PROVIDED DATA:
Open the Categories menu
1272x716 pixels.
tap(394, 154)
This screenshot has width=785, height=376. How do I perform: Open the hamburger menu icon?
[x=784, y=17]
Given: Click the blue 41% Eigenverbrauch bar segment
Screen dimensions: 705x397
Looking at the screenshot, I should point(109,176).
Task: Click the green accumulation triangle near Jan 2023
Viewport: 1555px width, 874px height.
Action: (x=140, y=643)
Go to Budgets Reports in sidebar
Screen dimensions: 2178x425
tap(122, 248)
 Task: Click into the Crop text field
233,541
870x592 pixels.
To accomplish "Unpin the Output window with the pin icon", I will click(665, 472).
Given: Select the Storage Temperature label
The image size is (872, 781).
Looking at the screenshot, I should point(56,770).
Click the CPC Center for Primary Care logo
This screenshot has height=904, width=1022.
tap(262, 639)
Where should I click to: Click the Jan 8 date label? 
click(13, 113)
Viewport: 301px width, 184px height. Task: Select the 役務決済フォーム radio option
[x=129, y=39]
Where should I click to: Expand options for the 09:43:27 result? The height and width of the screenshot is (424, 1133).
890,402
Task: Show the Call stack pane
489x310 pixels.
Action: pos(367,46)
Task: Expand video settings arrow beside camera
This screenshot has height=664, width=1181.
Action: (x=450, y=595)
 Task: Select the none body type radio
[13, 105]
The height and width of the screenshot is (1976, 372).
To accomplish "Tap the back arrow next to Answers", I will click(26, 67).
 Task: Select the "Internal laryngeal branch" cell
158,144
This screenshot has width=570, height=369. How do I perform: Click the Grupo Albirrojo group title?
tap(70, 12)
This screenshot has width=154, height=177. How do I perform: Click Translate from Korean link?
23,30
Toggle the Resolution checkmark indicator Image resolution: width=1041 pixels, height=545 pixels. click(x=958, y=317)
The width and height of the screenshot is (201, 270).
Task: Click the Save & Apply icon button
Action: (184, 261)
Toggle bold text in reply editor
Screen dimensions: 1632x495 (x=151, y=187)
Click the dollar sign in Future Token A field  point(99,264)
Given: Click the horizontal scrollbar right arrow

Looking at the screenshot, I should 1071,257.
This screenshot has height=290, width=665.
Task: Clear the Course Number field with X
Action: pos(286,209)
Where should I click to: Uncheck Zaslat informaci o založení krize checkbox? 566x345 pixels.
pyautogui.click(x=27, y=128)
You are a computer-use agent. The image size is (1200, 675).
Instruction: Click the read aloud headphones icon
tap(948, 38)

TASK:
Reproduce all of the material verbatim.

YOUR SOLUTION:
Open the Categories menu
1272x716 pixels.
tap(394, 154)
This screenshot has width=785, height=376. How do I perform: Open the hamburger menu icon?
[x=784, y=17]
Given: Click the blue 41% Eigenverbrauch bar segment
Screen dimensions: 705x397
Looking at the screenshot, I should point(109,176).
Task: Click the green accumulation triangle near Jan 2023
Viewport: 1555px width, 874px height.
Action: (x=140, y=643)
Go to Budgets Reports in sidebar
Screen dimensions: 2178x425
tap(122, 248)
 Task: Click into the Crop text field
233,541
870x592 pixels.
To accomplish "Unpin the Output window with the pin icon", I will click(665, 472).
Given: Select the Storage Temperature label
The image size is (872, 781).
Looking at the screenshot, I should point(56,770).
Click the CPC Center for Primary Care logo
This screenshot has height=904, width=1022.
tap(262, 639)
Where should I click to: Click the Jan 8 date label? 
click(13, 113)
Viewport: 301px width, 184px height. Task: Select the 役務決済フォーム radio option
[x=129, y=39]
Where should I click to: Expand options for the 09:43:27 result? The height and width of the screenshot is (424, 1133).
890,402
Task: Show the Call stack pane
489x310 pixels.
Action: pos(367,46)
Task: Expand video settings arrow beside camera
This screenshot has height=664, width=1181.
Action: (x=450, y=595)
 Task: Select the none body type radio
[13, 105]
The height and width of the screenshot is (1976, 372).
To accomplish "Tap the back arrow next to Answers", I will click(26, 67).
 Task: Select the "Internal laryngeal branch" cell
158,144
This screenshot has width=570, height=369. How do I perform: Click the Grupo Albirrojo group title?
tap(70, 12)
This screenshot has width=154, height=177. How do I perform: Click Translate from Korean link?
23,30
Toggle the Resolution checkmark indicator Image resolution: width=1041 pixels, height=545 pixels. click(x=958, y=317)
The width and height of the screenshot is (201, 270).
Task: Click the Save & Apply icon button
Action: (184, 261)
Toggle bold text in reply editor
Screen dimensions: 1632x495 (x=151, y=187)
Click the dollar sign in Future Token A field  point(99,264)
Given: Click the horizontal scrollbar right arrow

Looking at the screenshot, I should 1071,257.
This screenshot has height=290, width=665.
Task: Clear the Course Number field with X
Action: pos(286,209)
Where should I click to: Uncheck Zaslat informaci o založení krize checkbox? 566x345 pixels.
pyautogui.click(x=27, y=128)
You are a computer-use agent. The image size is (1200, 675).
Instruction: Click the read aloud headphones icon
tap(948, 38)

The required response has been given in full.